RSSI de transition : sécuriser la cybersécurité après une transformation digitale

SOMMAIRE

Si une transformation digitale réussie accélère les usages, elle ouvre aussi des brèches que personne n’a eu le temps de refermer. Migration cloud, généralisation des outils SaaS, multiplication des accès : les entreprises ont accéléré la modernisation de leur Système d’information, gagné en agilité mais perdu en lisibilité.

Ainsi, une fois les projets terminés, une réalité s’impose souvent : la cybersécurité se retrouve en retard sur la transformation digitale.  Les environnements sont certes plus rapides, plus ouverts, mais beaucoup plus exposés et souvent mal maîtrisés.

Dans ce contexte post-transformation digitale, le RSSI de transition intervient pour reprendre le contrôle opérationnel, restaurer la gouvernance, sécuriser durablement l’activité et ainsi remettre le Système d’Information sous contrôle.

Transformation digitale : des risques cyber souvent invisibles

Une transformation digitale complexifie fortement les environnements IT. Les projets avancent vite. La sécurisation fine, elle, prend du retard. Quatre situations reviennent systématiquement après une phase de transformation.

Des accès mal maîtrisés

Lors des migrations cloud ou des déploiements SaaS, les droits d’accès s’élargissent pour accélérer les mises en production. Une fois la transformation achevée, ces accès ne font pas l’objet d’une révision systématique. Résultat : des comptes administrateurs actifs mal attribués, des droits trop larges et des utilisateurs qui conservent des privilèges injustifiés.

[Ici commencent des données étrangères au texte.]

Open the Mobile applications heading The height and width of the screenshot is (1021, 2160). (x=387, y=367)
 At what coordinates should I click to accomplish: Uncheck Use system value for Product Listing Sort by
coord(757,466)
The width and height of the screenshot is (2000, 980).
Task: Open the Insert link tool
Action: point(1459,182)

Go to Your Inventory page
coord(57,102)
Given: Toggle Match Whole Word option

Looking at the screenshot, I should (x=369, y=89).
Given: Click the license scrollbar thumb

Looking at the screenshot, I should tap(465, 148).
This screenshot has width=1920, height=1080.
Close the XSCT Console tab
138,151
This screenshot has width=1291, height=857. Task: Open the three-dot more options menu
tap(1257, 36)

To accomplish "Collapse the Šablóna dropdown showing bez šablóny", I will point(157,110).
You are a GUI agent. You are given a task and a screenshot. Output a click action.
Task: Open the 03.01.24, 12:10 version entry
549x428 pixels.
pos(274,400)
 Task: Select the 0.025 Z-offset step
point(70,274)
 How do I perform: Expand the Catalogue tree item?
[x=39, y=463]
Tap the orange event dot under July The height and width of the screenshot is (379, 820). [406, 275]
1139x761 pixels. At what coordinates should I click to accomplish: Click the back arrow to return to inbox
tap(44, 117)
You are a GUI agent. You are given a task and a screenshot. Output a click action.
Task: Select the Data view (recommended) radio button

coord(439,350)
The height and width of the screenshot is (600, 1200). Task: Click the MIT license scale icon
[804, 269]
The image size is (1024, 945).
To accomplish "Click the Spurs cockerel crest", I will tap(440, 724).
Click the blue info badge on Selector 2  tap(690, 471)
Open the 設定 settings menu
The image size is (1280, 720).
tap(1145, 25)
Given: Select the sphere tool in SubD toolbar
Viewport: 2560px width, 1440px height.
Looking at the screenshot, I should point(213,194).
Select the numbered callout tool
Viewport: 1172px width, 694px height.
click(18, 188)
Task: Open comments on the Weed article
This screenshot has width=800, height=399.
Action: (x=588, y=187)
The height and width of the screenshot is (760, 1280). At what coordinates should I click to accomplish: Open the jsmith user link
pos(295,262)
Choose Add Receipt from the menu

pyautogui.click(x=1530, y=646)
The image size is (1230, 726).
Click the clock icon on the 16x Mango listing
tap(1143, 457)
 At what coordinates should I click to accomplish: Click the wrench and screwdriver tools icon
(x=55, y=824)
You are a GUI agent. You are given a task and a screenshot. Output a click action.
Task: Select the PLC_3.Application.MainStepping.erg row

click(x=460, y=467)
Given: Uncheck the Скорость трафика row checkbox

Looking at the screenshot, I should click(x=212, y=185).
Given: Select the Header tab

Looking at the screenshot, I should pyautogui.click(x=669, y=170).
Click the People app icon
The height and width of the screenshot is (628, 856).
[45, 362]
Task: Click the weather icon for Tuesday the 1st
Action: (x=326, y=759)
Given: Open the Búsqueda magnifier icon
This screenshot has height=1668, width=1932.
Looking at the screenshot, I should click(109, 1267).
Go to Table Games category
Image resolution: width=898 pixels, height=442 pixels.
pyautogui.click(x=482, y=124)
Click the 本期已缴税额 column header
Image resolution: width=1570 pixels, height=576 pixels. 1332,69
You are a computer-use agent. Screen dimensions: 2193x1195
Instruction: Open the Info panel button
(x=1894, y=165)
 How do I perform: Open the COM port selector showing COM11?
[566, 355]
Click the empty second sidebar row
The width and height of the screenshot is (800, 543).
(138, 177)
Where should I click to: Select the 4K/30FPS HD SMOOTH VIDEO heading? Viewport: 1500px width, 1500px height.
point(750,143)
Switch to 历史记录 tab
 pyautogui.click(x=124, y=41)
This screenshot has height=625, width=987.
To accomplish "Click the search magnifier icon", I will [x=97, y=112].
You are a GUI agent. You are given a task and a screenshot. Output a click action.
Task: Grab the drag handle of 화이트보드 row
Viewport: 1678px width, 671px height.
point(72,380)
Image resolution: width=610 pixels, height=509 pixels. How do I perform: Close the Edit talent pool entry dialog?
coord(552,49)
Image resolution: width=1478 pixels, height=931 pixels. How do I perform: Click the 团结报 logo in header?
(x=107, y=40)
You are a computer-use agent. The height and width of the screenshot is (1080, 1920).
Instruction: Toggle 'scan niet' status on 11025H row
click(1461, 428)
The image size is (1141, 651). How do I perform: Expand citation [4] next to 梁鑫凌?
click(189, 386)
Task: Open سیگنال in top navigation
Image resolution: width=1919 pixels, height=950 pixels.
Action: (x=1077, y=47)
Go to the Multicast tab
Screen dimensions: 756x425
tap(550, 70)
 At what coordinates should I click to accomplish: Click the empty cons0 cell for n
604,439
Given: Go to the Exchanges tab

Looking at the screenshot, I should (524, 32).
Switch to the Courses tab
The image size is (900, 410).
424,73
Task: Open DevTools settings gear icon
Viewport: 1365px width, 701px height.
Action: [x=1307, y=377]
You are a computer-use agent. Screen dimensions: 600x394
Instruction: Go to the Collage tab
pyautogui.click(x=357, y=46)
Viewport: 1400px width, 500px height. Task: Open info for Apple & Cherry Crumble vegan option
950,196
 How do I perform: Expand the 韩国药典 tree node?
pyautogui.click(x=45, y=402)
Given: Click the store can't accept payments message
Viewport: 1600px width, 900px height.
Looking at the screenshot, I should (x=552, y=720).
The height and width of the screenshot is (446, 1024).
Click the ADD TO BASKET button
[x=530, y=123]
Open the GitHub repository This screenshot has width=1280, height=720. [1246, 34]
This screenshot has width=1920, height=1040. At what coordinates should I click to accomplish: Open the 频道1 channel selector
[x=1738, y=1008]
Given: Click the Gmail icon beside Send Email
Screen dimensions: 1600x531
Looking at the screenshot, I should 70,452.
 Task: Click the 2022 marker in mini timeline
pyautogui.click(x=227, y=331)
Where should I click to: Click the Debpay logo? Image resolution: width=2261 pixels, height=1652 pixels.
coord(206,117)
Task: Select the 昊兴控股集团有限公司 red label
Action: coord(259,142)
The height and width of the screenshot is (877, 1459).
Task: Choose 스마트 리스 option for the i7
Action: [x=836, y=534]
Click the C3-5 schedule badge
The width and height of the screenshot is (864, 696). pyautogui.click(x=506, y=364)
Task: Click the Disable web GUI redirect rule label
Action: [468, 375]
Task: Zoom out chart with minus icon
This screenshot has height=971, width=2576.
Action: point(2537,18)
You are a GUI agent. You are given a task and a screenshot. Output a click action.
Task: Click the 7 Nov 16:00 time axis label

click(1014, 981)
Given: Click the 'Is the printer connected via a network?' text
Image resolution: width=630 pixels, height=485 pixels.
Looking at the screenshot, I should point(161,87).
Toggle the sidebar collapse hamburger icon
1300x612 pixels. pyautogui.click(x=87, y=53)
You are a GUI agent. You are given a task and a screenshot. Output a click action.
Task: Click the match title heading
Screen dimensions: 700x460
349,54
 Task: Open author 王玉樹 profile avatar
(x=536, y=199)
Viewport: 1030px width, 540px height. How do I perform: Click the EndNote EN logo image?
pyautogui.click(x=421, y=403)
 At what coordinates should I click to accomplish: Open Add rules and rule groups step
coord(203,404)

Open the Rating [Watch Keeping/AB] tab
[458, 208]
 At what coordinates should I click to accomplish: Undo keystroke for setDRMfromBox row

Ce point est loin d’être anecdotique : les études de cybersécurité montrent que jusqu’à 99 % des utilisateurs de clouds disposent de droits excessifs. Cela crée un terrain particulièrement favorable aux attaques par compromission d’accès. Dans la majorité des incidents, ce ne sont pas des failles techniques qui sont exploitées en premier, mais des accès mal gérés.

type de cyberattaques
Source : Jedha

Une visibilité du SI dégradée

Après une transformation digitale, les environnements cloud sont multipliés, par métier ou BU, souvent sans consolidation côté IT. Certaines applications SaaS sont utilisées sans être pleinement intégrées à la gouvernance de sécurité. Résultat : la DSI ne sait plus précisément quels actifs sont exposés, quelles données circulent entre les environnements, ni quels flux échappent aux standards de sécurité définis.

Dans un contexte post-transformation, ce manque de visibilité devient un facteur clé de risque, car il empêche la priorisation des actions de cybersécurité.

Des écarts entre environnements legacy et cloud

Les nouvelles plateformes bénéficient souvent de standards de sécurité récents (authentification forte, chiffrement natif, supervision avancée), contrairement aux systèmes historiques qui conservent des niveaux de protection plus anciens et moins automatisés. Cette coexistence de systèmes hétérogènes crée des failles d’alignement difficiles à détecter.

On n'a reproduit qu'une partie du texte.